Chapter 28 #3
“You get the segment you just watched instead of the one you were afraid of,” I say. “You get me playing, not posting. You get your sponsors seeing their logos next to words like oversight and safety instead of scandal and leak.”
Counsel confers in a quick whisper, then nods once. “We can draft language on harassment and non-retaliation today,” she says. “Device scope will need legal review. Relationship definitions we can clarify with HR.”
“Draft it now,” Julia says. “We’ll mark it up before we leave this building.”
The next fifteen minutes are a blur of clauses and commas.
We haggle over ‘shall’ versus ‘will’, over whether a ‘pilot program’ can be announced without sounding like an admission of failure.
Riley doesn’t raise her voice, but when she speaks—device scope means team devices only; review within ten business days; restoration is immediate or it isn’t restoration—people write it down.
Nolan signs last, pen heavy like everything he touches needs to know who touched it. Julia countersigns for the media bits the station agreed to, binding the blur policy to a press release. Counsel initials the margins where we forced teeth into the non-retaliation clause.

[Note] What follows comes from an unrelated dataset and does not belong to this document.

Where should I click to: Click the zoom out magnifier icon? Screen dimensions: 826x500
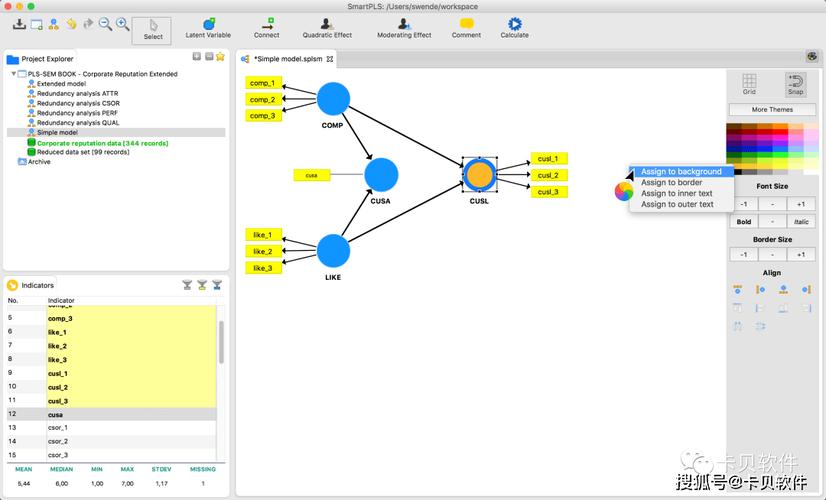pos(105,24)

I take a photo of the signature page and send it to my lawyer, to Julia’s inbox, to Riley’s phone. Then I look at Nolan so there’s no misunderstanding. “If anyone misses a beat on this,” I say, quiet, “I sit.”
He studies me like he’s deciding whether my threat is a bluff. “You won’t need to,” he says finally, which is as close to a promise as a man like him knows how to make out loud.
Julia snaps the folder shut. “Good,” she says. “Then we all get what we came for.”
Somewhere beyond the studio wall, I can hear the murmur of the newsroom, a tide turning a few degrees. My phone starts a new buzz—different tempo: messages stacking, not alarms. I don’t check them yet. I look at Riley.
Her shoulders have dropped half an inch. It looks like an inch of air no one can take from her.
For the first time all day, I let myself believe we took something back—and nailed it to the wall with ink.
The studio breathes different when ink dries.
Out in the bullpen, a tide of voices rolls softer.
Phones hum in a friendlier key. Julia peels off to wrangle deliverables; Nolan and counsel disappear into a glass box to congratulate themselves in legal.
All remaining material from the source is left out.